Exercise requirements:
Without the pictures, print the lines from the one holding "Instruction: Open the" through the last line below, both included, exactly as they stand.

BEGIN Data for this exercise

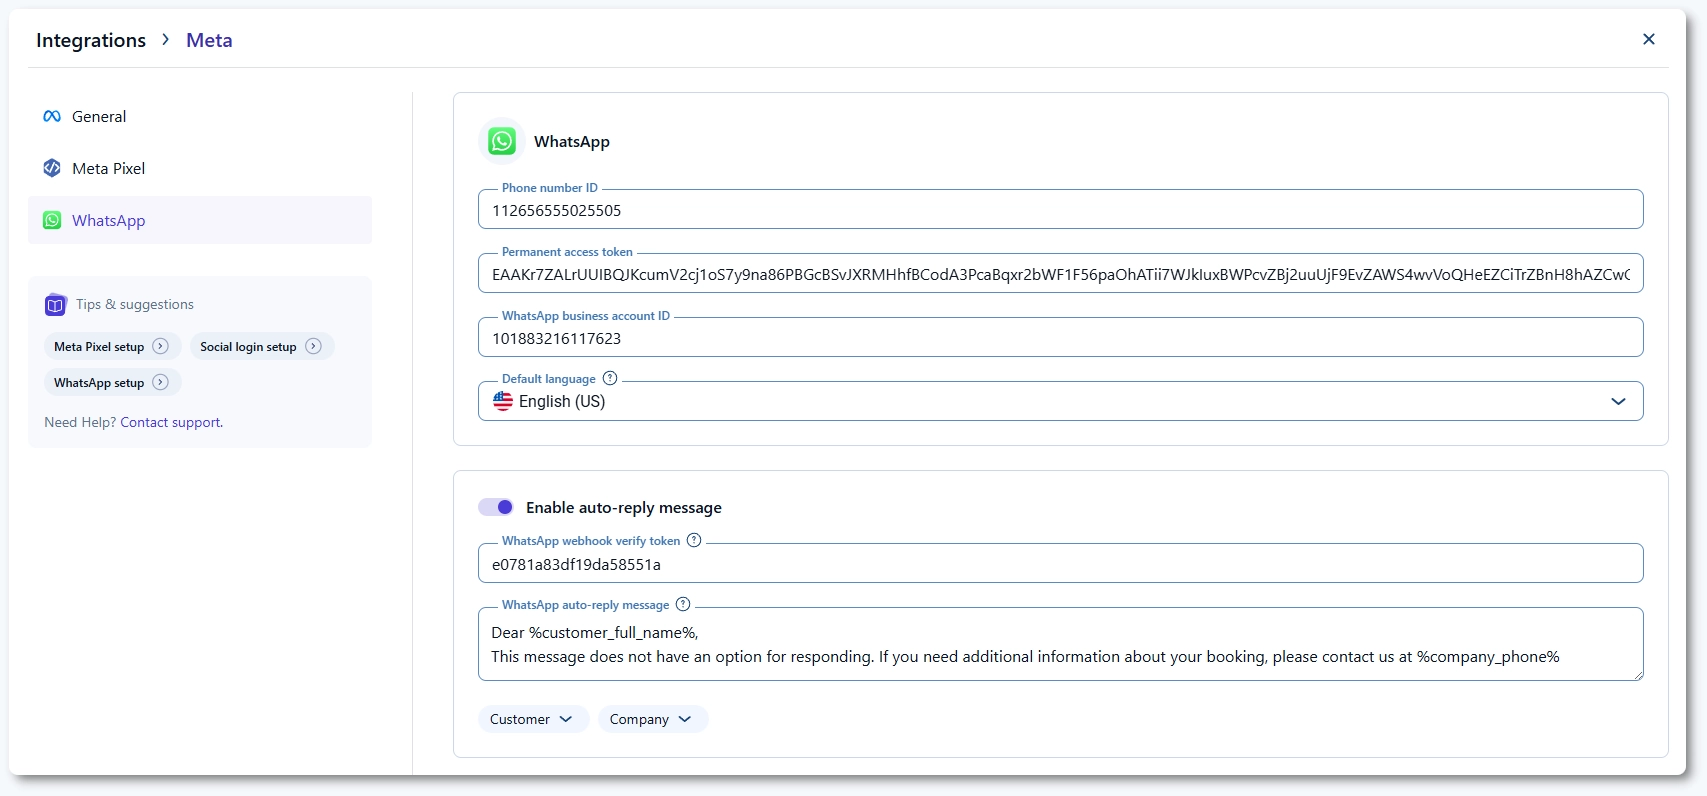Image resolution: width=1707 pixels, height=796 pixels.
Task: Click the Phone number ID field
Action: click(x=1060, y=210)
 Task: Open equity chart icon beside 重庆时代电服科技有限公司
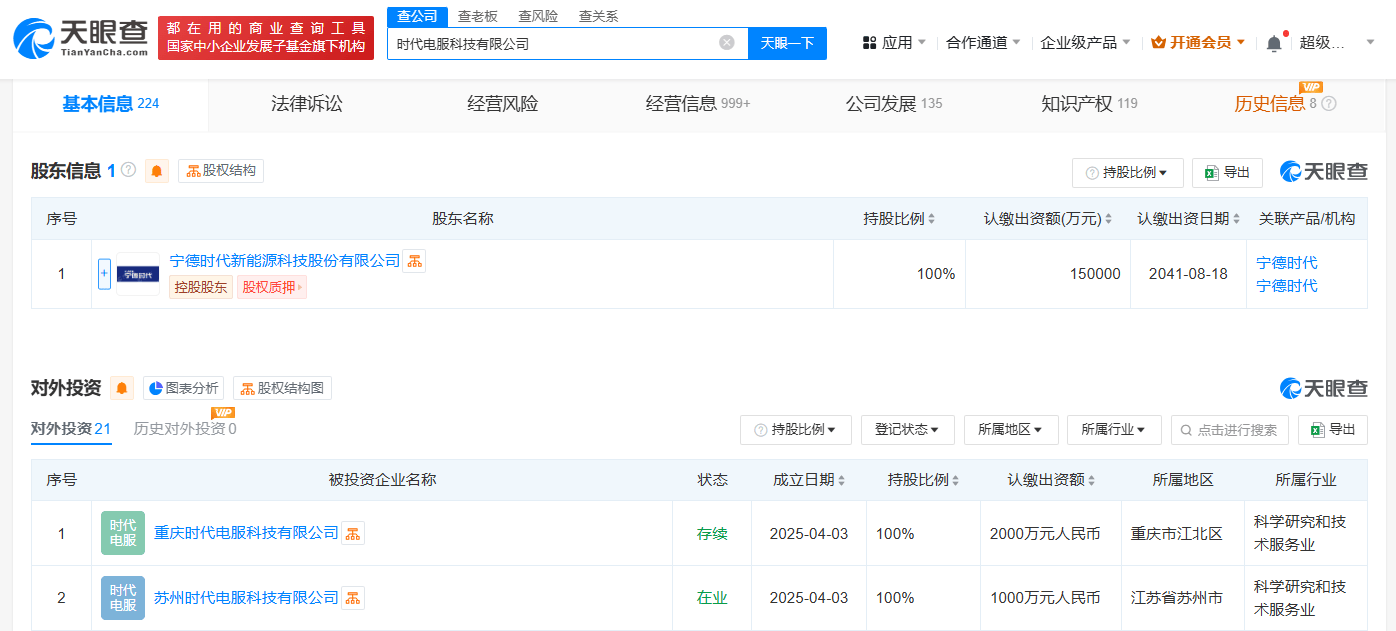[353, 533]
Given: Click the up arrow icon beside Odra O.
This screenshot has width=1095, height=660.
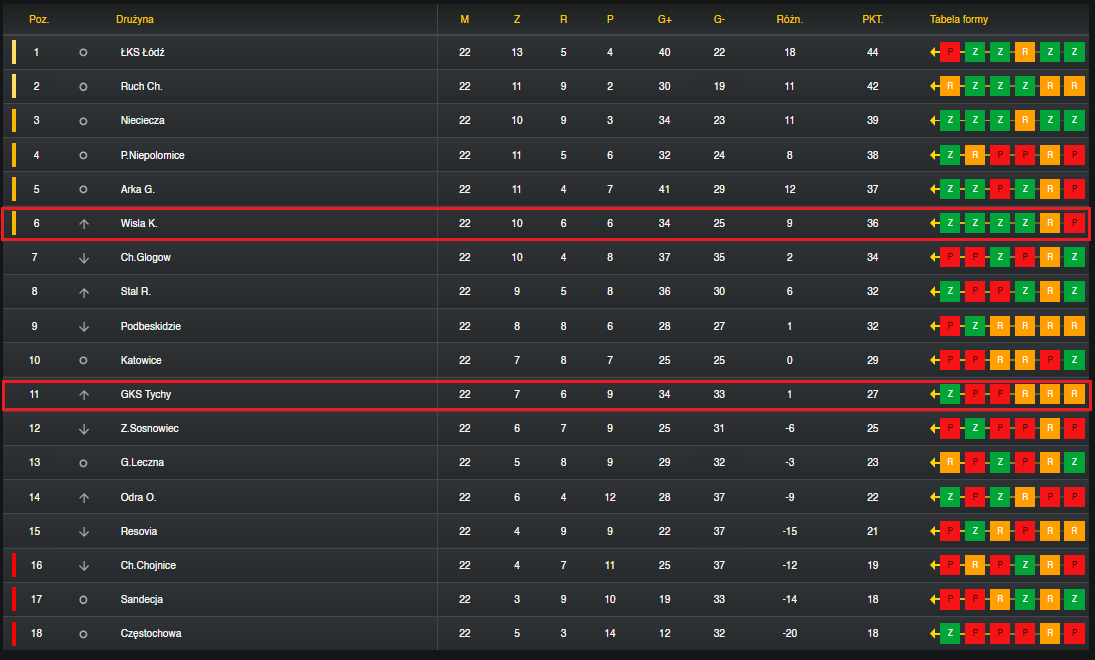Looking at the screenshot, I should point(84,497).
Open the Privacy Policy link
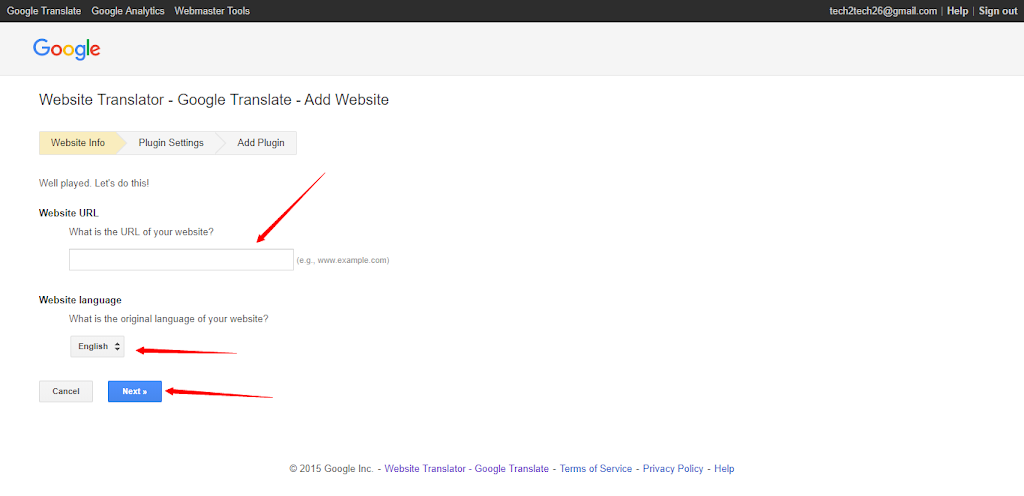1024x496 pixels. (673, 469)
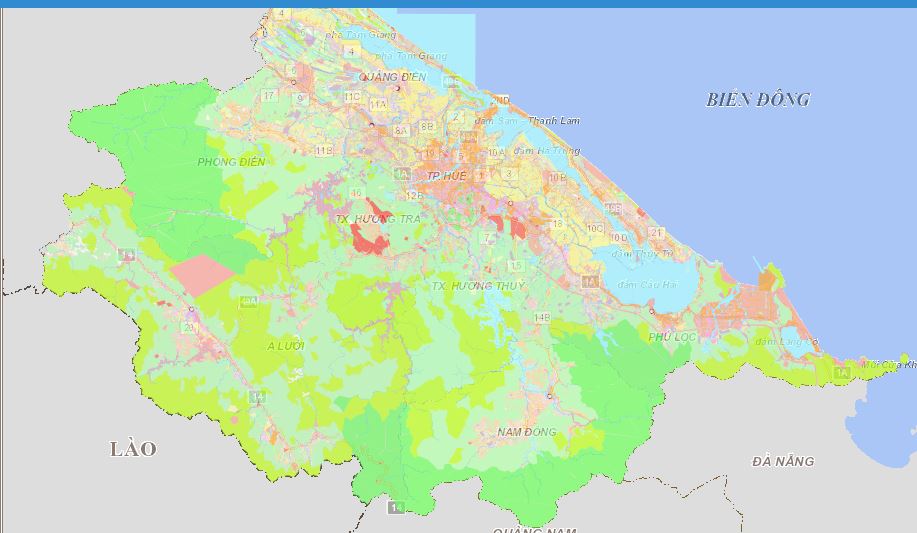
Task: Click the A LƯỚI district label
Action: (x=285, y=345)
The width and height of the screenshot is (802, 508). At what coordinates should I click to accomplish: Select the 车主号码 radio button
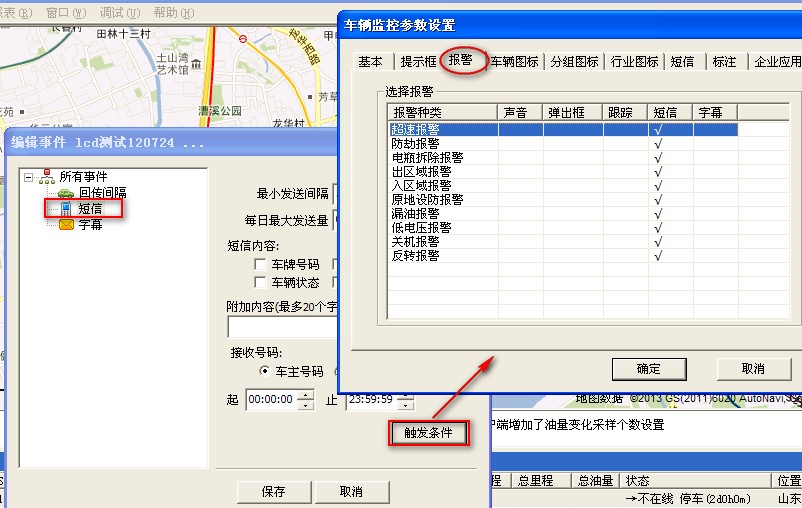[265, 371]
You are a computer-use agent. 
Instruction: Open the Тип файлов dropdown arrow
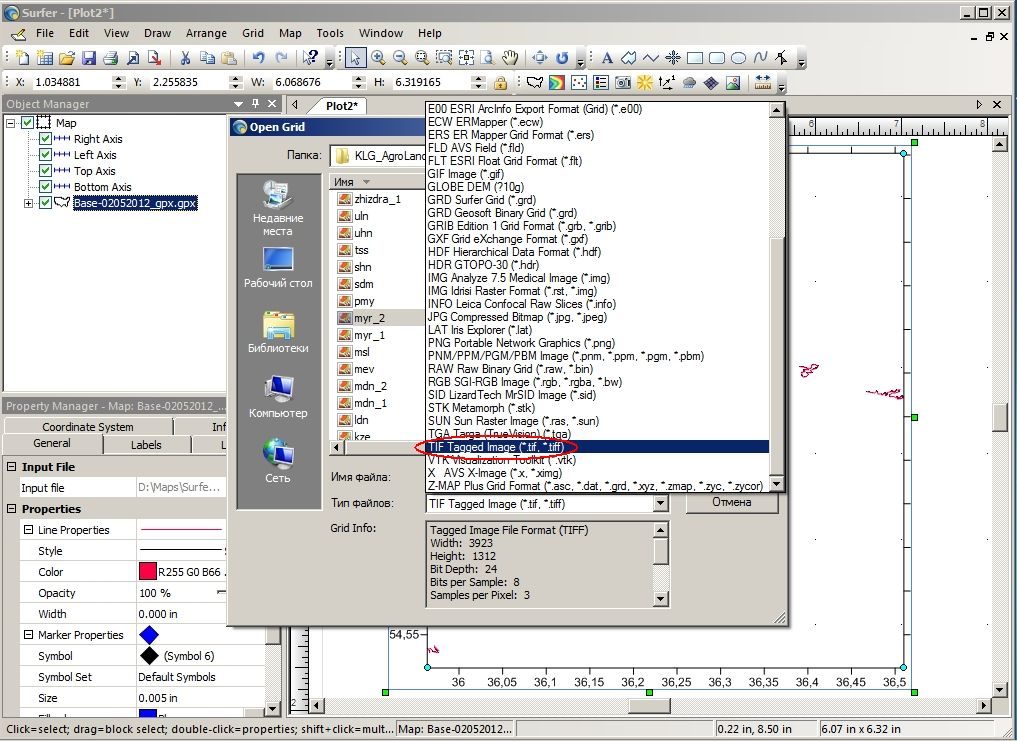pyautogui.click(x=660, y=504)
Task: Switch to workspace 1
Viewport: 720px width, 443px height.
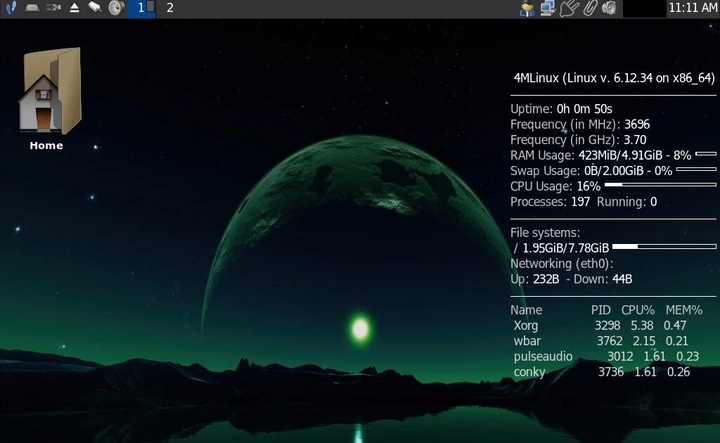Action: pos(141,8)
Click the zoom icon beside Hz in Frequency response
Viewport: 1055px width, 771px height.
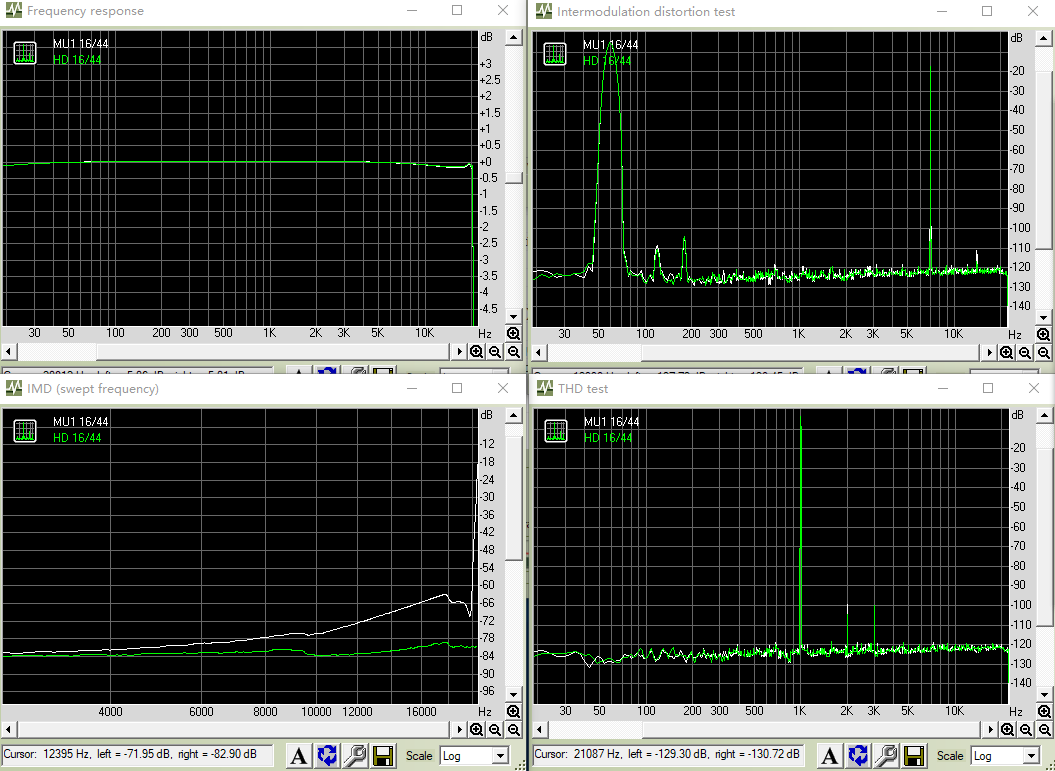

END Data for this exercise

Solution to this exercise:
Instruction: Open the Тип файлов dropdown arrow
pyautogui.click(x=660, y=504)
Task: Switch to workspace 1
Viewport: 720px width, 443px height.
Action: pos(141,8)
Click the zoom icon beside Hz in Frequency response
Viewport: 1055px width, 771px height.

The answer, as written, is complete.